By July 2005, it seemed as if she had started to progress. In September, this monster of a disease took another turn. Sophia had become allergic to any and all types of food. Physically, she could eat, but the reactions were so severe, e.g. knives stabbing into her head, that this precluded her body being able to accept the food. Five weeks later, any sort of water or liquid had similar devastating effects on her; her glands would balloon-up and she felt as if the circulation in her legs was being cut off. She could only bear about 4 fluid ounces of water a day, which was used to moisten her mouth. At the end of October she got an ear infection. Her head and neck swelled-up like a football, she was in agonizing pain.”

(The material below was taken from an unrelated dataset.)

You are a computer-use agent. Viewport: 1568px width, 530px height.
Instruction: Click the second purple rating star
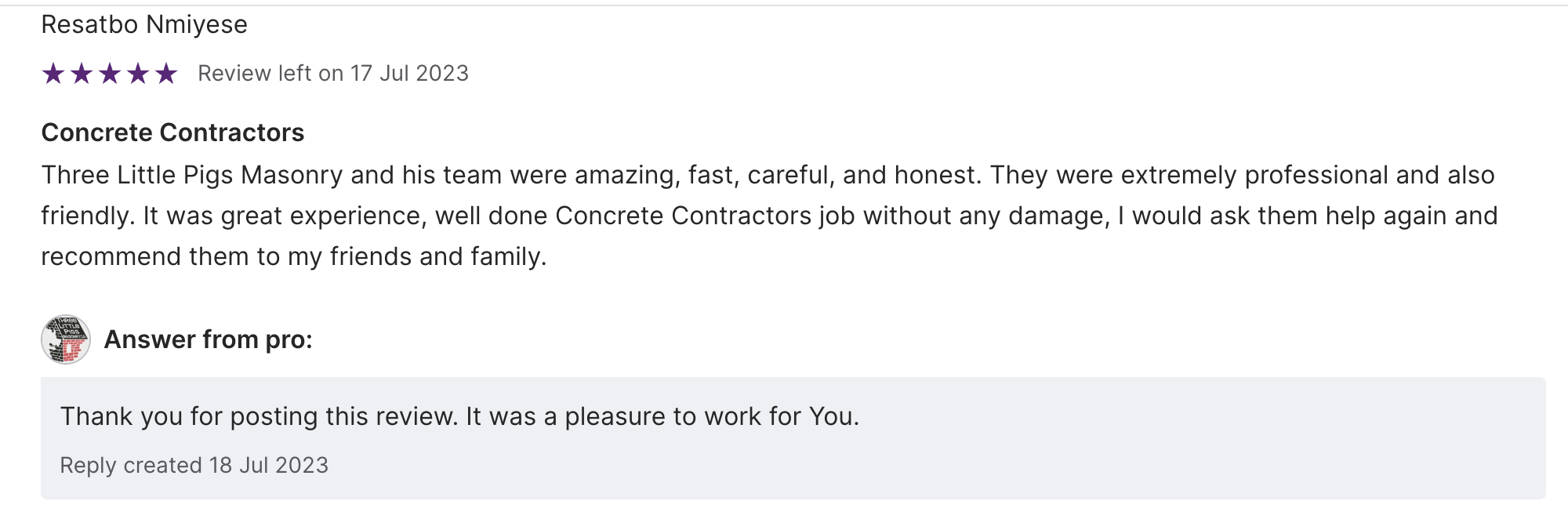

“From Tuesday 22nd November, Sophia could not move an inch, neither could she sleep. On Friday 25th she died. I did not cry. I gave thanks that I had been able to keep my word that she would never be locked-up in a mental hospital again. All my grieving had been done during the previous 6 years and especially during the last 9 weeks, when I used to walk the streets with tears streaming down my face, knowing that there was nothing that I could do to help or comfort Sophia. Family and friends came to say their goodbyes to her.”